Russia also needs to reverse its total rejection of the political, financial and trade sanctions imposed by the Arab League if the Assad regime does not comply with its demands. Already, the regime has employed its usual delaying tactics in pulling back its forces from major cities and towns and allowing human rights monitors and international media in to the country. As the Arab League has recognized, albeit belatedly, exacting a price on the regime may be the only action left to stop its "killing machine."

Dialogue, not confrontation, with Moscow is the best way forward on Syria. The Russian Foreign Minister, Sergey Lavrov's, meeting in November and on-going contacts with the Syrian National Council since then are important developments. The opposition's growing internal consensus that it could offer Assad and his family a way out of Syria, potentially offers Moscow an important role.

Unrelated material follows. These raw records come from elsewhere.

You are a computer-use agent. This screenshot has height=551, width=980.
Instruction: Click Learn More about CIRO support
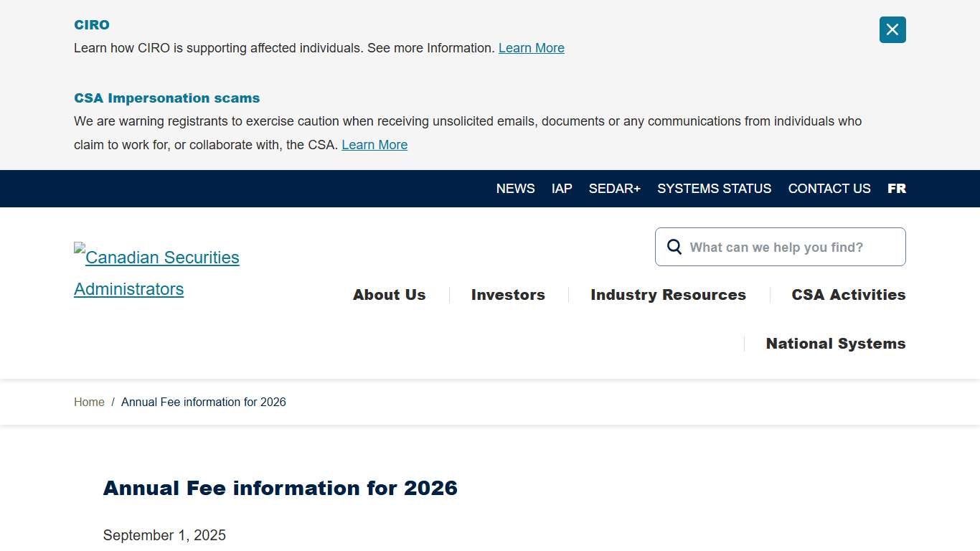click(531, 47)
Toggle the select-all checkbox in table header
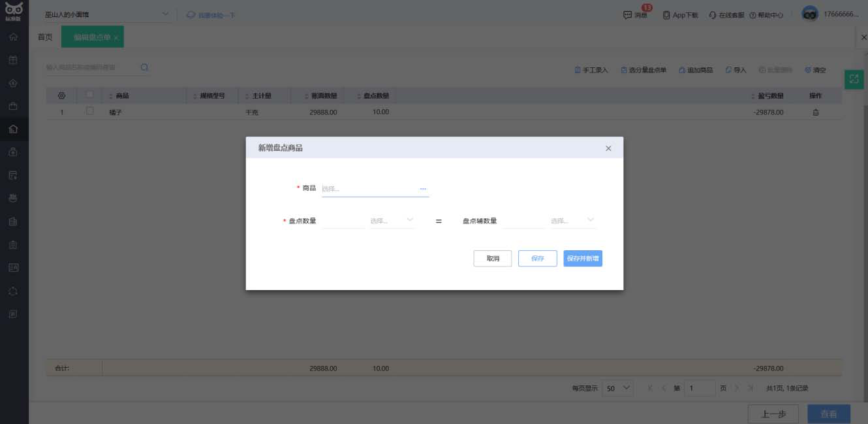 90,95

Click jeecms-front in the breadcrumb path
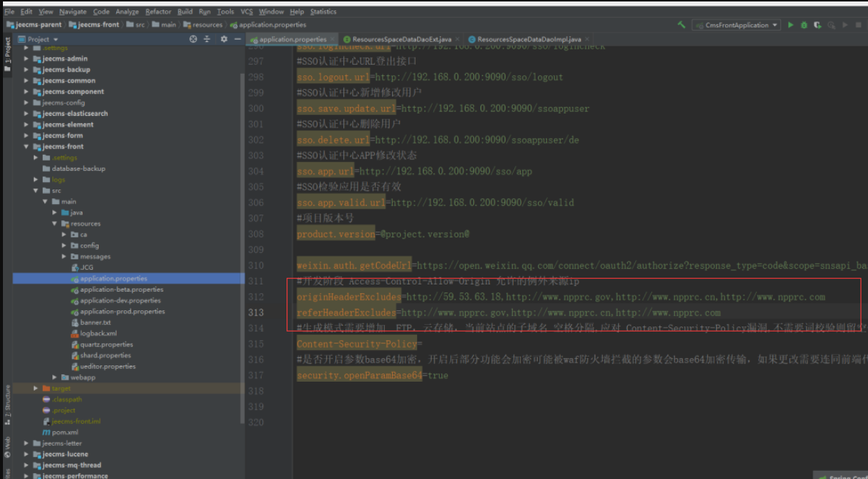pyautogui.click(x=99, y=24)
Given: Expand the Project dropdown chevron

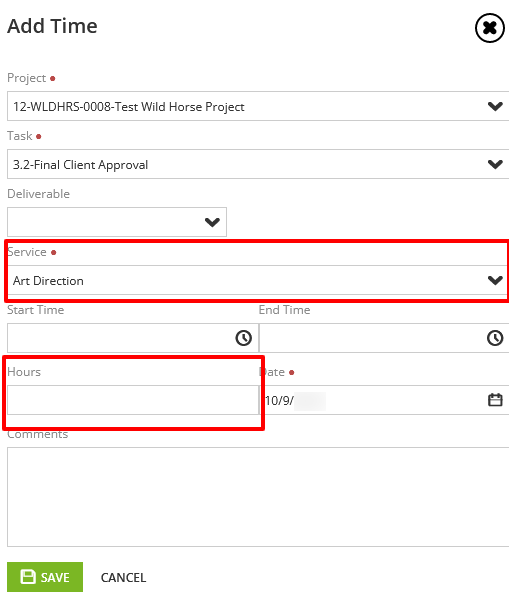Looking at the screenshot, I should tap(495, 106).
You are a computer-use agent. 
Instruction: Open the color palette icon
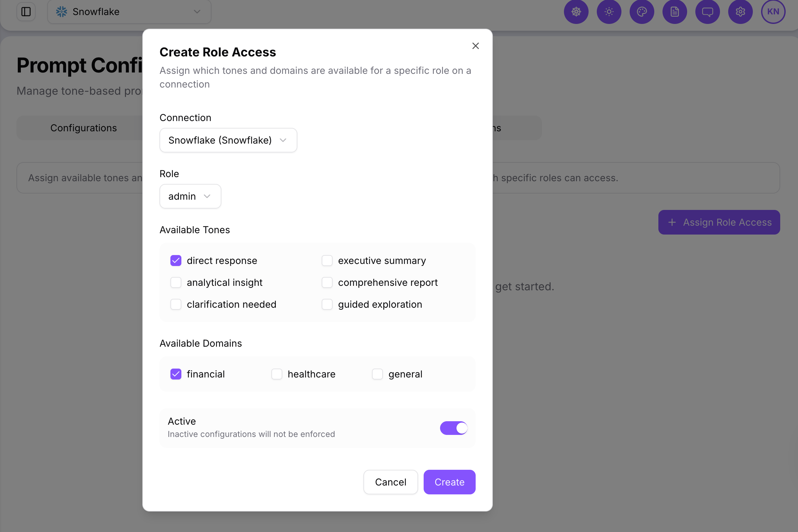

To date, a concerted effort has not been made with Russia to discuss the ongoing crisis and its longer-term strategic interests in a changing Middle East. Arab states, in particular, need to engage with Russia, rather than hoping that isolation will persuade it to change course. Saudi Arabia is especially well placed to do so. It has long- standing historic ties (Russia was in fact the first state to recognize Saudi Arabia in 1932) and has increased its bilateral cooperation and trade since Vladimir Putin became the first Russian leader to visit the Kingdom in 2007.

Similarly, an emerging Egypt could seek to deepen the 2009 Treaty on Strategic Partnerships with Moscow, which promised greater bilateral cooperation in science, education, and tourism (Russians are the largest group of tourists to Egypt). Talks on future cooperation with other Arab countries, such as the UAE, which has been discussing the supply of nuclear fuel from Russia, should reassure Moscow that it can forge enduring relations with key states in the region after Assad.

Nine months into its people's uprising, the situation in Syria is slipping dangerously out of control. Urgent action is needed to avert a bloodbath inside Syria and protect its civilians, including its minorities. Very soon, the diplomats at the UN and their leaders in capitals will have little ability to manage events inside the country. Today, there may still be an opportunity to act. Russia's engagement of the UN Security Council, the Arab

League's continued efforts to end the violence and the Syrian opposition's willingness to engage with Moscow and to consider a way out for Assad could be the cornerstones of a new international compact on Syria. Moscow must seize the opportunity.

Salman Shaikh is Director of the Brookings Doha Center and Fellow, Saban Center for Middle East Policy at the Brookings Institution. He previously served as the Special Assistant to the UN Special Coordinator the Middle East Peace Process.